Start of Record list

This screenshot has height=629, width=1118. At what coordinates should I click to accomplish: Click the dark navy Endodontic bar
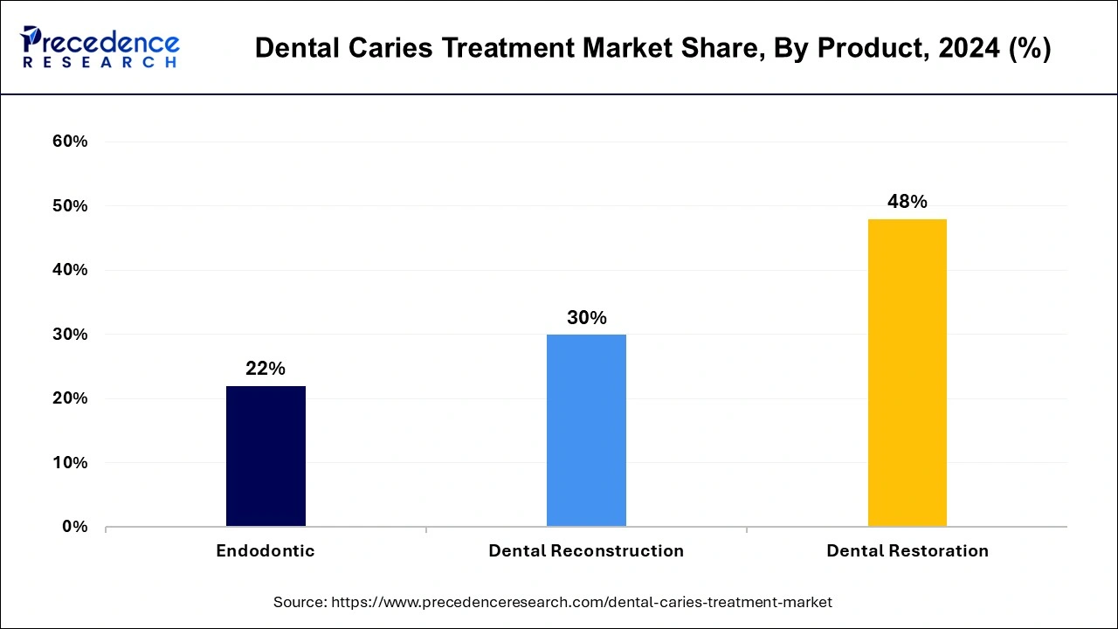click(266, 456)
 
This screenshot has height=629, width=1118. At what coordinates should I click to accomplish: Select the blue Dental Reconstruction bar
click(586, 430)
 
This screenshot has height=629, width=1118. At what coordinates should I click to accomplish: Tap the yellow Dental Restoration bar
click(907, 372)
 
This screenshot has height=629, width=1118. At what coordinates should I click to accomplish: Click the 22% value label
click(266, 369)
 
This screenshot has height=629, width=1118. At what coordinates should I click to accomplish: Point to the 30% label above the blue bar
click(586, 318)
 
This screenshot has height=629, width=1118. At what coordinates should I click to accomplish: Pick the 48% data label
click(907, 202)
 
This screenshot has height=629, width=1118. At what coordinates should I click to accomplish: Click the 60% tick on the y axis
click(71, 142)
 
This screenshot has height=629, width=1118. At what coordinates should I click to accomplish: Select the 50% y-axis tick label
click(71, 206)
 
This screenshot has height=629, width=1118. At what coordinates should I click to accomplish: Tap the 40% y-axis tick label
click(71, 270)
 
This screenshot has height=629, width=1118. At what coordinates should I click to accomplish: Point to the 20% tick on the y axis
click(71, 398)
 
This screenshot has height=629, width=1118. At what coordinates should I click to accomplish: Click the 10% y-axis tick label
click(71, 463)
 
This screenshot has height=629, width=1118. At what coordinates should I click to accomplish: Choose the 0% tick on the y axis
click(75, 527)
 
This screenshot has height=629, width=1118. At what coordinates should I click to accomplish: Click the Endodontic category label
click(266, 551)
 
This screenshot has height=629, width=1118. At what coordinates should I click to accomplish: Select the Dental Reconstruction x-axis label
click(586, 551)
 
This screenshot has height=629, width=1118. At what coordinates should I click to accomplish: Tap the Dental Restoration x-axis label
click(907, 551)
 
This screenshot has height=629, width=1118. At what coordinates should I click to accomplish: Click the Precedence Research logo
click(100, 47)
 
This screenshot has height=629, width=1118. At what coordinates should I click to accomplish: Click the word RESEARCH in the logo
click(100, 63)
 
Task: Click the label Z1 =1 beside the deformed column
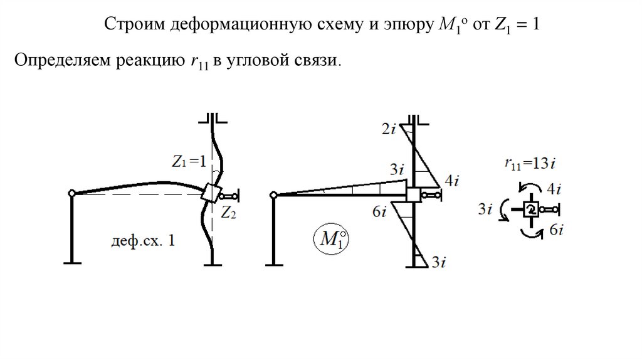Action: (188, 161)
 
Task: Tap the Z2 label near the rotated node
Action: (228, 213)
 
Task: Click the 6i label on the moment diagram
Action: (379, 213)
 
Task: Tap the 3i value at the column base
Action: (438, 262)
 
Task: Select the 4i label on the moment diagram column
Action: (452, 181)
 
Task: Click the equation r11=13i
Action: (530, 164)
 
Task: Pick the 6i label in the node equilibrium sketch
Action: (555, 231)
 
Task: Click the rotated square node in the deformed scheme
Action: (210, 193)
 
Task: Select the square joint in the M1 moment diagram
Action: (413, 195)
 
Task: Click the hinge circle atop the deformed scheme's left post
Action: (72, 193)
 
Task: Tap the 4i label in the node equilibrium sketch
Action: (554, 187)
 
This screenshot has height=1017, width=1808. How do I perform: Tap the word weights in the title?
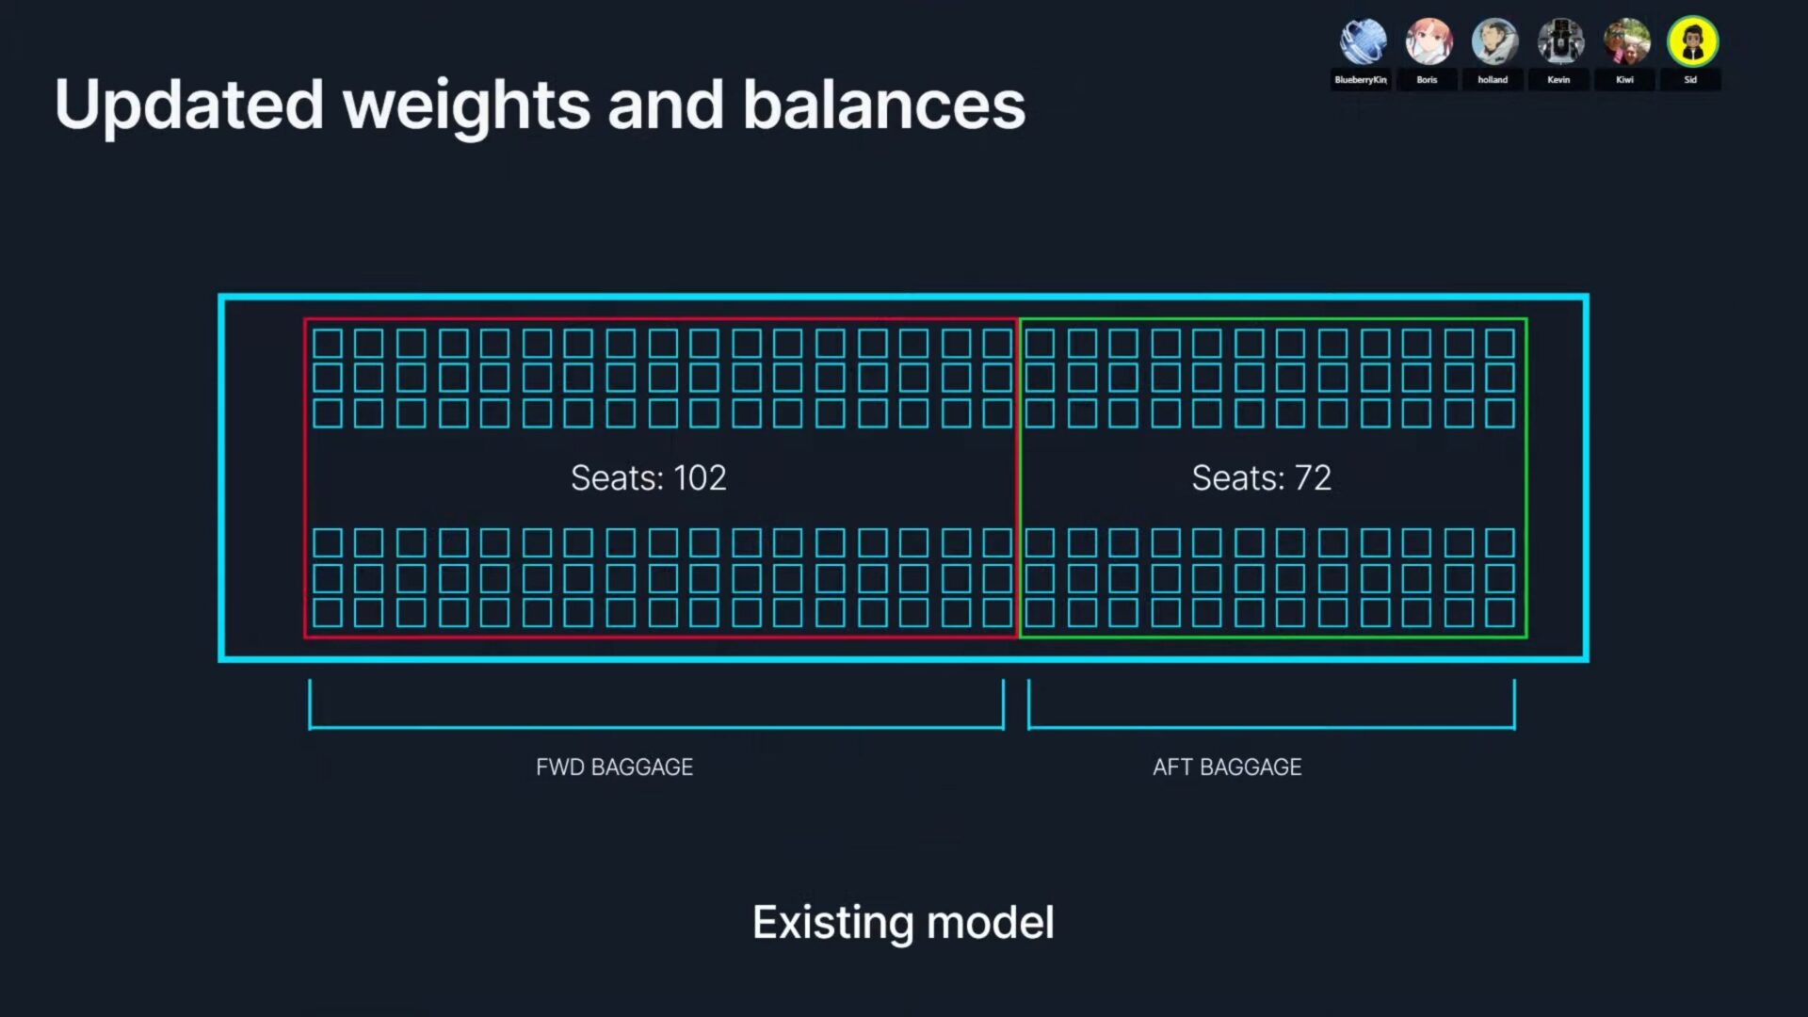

End of Record list
Start of Record list

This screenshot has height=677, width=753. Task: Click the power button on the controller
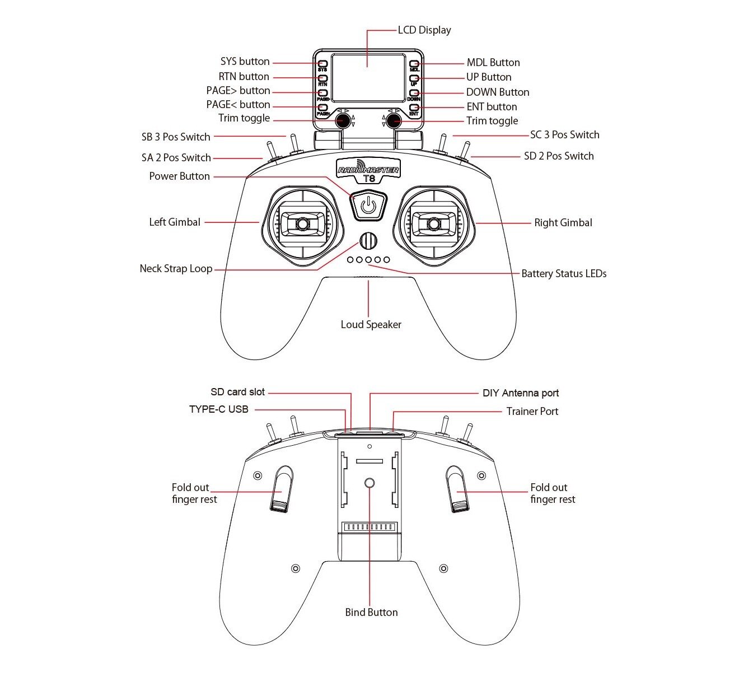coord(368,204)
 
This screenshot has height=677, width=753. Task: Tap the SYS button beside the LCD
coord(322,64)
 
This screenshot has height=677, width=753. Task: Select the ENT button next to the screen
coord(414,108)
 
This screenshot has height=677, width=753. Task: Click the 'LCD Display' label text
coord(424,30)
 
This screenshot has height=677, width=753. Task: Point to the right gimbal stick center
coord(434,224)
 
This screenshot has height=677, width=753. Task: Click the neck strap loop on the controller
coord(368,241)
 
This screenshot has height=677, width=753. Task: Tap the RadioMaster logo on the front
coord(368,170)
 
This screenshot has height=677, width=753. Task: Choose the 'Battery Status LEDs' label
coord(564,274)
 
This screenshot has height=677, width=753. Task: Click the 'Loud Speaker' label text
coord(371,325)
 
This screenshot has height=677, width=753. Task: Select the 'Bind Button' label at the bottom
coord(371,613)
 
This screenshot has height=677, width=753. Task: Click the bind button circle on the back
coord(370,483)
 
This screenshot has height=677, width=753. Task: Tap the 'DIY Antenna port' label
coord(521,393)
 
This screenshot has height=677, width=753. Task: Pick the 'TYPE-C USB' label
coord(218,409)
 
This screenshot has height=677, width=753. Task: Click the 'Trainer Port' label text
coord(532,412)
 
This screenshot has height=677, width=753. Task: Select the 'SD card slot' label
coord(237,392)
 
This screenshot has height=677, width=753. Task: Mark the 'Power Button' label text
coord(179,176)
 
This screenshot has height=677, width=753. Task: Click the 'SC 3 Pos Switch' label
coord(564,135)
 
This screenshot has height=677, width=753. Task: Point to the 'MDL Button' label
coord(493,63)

End of Record list

_Task goal_. Put the stretch of items from the line containing "This screenshot has height=677, width=753. Task: Click the power" through the line containing "coord(424,30)" into a numbered list, leaving out blank lines and pictures.

_Response to this exercise_.
1. This screenshot has height=677, width=753. Task: Click the power button on the controller
2. coord(368,204)
3. This screenshot has height=677, width=753. Task: Tap the SYS button beside the LCD
4. coord(322,64)
5. This screenshot has height=677, width=753. Task: Select the ENT button next to the screen
6. coord(414,108)
7. This screenshot has height=677, width=753. Task: Click the 'LCD Display' label text
8. coord(424,30)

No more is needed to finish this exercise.